本文の抜粋:

米津玄師がこの歌のタイトルにモーツァルトの『アイネ・クライネ・ナハトムジーク』を引用したのは…

この歌が「ある小さな夜」の歌であることを伝えるためだったんだ…

「本格的な夜」じゃなくて「小さな夜」…

つまり「プチ夜」をね…

なによ「プチ夜」って?

今みたいな状態だよ。

さっき歩いてた時、空が急に黒い雨雲に覆われて、まるで夜みたいになったでしょ?まだ昼過ぎなのに。

ああ、なるほどね。

確かに今、外は夜みたいに暗いもんね。

そして…

今と似たことが、ちょうど2000年くらいの前の、この時期に起きた…

ある春の日の昼下がりに、突然ね…

2000年前の、ある春の日の昼下がり?

そんな大昔の天気が時刻までピンポイントでわかるの?

記録に残ってるんだ。

マタイ 27:45
さて、昼の十二時から地上の全面が暗くなって、三時に及んだ。
ルカ 23:44
時はもう昼の十二時ごろであったが、太陽は光を失い、全地は暗くなって、三時に及んだ。

記録って…

これ聖書じゃない。

イエス・キリストがゴルゴダの丘で十字架にかけられた時の…

そうだよ。

『アイネクライネ』という歌は、この二千年前の「昼なのに突然、夜みたいになった日」を歌ったものなんだ。

マジで?

だから歌のオチが、

「あなたの名前を呼んでいいかな?」

なんだよね。

オチ?

この歌における「あなた」とは…

その名前を闇雲に呼んではいけないとされる人物…

というか「存在」だから…

え?

だから新約聖書では「その名前」が一度も呼ばれることはない…

ヘブライ聖書(旧約聖書)には、6859回も名前が書かれているというのに…

それらを踏まえて、米津玄師は「あのオチ」にしたというわけだ…

「呼んでいいかな?」って問いかけた「あなたの名前」は…

神様の名前「YHWH(ヤハウェ)」ってこと?

課題: 本文に出てくる人の名前を、神様の名前を除いてすべて書き出してください。 ここからの項目は、本文とは別の資料です。

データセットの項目
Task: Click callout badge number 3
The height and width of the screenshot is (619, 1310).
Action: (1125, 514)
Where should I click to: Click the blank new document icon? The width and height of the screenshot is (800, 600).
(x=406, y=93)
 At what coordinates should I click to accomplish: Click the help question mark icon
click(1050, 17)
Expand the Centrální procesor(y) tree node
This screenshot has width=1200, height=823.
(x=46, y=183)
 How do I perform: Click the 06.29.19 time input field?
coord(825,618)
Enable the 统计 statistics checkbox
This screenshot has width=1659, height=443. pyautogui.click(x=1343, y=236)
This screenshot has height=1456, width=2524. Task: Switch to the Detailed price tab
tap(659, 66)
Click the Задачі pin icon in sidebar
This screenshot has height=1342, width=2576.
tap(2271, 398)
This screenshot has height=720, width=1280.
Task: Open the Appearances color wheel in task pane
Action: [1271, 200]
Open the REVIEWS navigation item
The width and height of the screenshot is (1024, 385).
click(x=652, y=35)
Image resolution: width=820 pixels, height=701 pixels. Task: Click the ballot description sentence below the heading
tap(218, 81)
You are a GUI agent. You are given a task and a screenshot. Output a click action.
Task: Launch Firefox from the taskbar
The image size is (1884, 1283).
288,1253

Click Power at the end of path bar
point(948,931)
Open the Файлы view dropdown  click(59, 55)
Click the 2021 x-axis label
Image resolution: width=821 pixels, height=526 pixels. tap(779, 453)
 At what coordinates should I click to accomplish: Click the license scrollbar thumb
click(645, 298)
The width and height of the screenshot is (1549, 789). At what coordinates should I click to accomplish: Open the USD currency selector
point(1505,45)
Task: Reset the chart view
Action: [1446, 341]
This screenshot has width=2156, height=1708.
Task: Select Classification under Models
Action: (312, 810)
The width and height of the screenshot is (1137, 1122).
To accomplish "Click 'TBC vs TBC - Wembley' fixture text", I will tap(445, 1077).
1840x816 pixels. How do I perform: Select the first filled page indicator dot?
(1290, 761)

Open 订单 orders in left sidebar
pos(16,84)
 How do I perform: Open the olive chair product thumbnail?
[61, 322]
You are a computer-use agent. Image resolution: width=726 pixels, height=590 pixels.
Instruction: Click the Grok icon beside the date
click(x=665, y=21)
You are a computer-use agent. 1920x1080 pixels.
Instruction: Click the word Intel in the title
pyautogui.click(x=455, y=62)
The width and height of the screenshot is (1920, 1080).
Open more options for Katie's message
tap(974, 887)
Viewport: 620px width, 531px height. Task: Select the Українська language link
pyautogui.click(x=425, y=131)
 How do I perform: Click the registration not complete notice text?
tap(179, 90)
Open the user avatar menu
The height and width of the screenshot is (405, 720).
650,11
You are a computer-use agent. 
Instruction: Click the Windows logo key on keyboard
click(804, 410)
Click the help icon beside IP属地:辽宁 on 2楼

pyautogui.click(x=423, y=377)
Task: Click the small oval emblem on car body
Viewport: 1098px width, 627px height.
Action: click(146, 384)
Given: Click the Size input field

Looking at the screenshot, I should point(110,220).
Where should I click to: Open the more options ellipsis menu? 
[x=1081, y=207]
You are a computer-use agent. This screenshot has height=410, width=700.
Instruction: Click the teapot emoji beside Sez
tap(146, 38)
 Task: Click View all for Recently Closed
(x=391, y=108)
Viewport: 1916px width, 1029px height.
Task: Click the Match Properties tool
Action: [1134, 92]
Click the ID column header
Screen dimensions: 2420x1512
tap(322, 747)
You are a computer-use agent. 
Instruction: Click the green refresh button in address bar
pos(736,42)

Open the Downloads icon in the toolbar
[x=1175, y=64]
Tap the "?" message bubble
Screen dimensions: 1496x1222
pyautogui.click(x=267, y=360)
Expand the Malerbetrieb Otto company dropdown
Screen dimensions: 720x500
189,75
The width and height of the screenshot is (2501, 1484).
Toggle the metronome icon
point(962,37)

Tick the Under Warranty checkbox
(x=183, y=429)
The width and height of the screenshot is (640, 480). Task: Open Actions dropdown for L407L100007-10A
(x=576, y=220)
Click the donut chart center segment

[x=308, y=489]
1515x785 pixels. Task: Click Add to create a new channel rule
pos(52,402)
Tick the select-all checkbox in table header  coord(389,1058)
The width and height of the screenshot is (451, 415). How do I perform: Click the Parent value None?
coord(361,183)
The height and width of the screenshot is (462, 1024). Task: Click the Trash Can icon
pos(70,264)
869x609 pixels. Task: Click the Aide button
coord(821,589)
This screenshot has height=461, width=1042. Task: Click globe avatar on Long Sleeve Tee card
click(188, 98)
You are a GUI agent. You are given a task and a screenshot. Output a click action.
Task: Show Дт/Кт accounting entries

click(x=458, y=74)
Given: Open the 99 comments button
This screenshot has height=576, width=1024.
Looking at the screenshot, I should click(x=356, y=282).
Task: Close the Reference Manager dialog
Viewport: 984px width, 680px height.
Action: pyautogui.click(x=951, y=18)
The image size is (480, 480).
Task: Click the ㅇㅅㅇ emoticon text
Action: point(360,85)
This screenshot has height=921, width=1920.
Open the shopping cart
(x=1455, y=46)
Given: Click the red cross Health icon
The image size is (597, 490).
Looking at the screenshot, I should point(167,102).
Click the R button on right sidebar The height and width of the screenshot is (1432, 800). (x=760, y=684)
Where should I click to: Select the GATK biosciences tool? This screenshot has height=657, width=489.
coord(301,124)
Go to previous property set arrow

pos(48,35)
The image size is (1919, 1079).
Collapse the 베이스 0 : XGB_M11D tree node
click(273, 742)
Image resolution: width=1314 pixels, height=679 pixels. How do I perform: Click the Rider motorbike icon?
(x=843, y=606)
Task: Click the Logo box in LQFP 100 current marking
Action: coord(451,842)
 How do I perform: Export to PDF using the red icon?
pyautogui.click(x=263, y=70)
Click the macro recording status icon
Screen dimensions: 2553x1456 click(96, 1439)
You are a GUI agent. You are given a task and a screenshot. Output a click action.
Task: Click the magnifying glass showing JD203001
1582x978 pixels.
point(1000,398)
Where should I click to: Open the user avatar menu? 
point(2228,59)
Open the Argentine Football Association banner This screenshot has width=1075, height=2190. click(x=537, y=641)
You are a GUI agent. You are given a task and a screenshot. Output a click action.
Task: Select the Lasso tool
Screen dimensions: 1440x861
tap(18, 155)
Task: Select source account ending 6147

解答: 米津玄師、モーツァルト、イエス・キリスト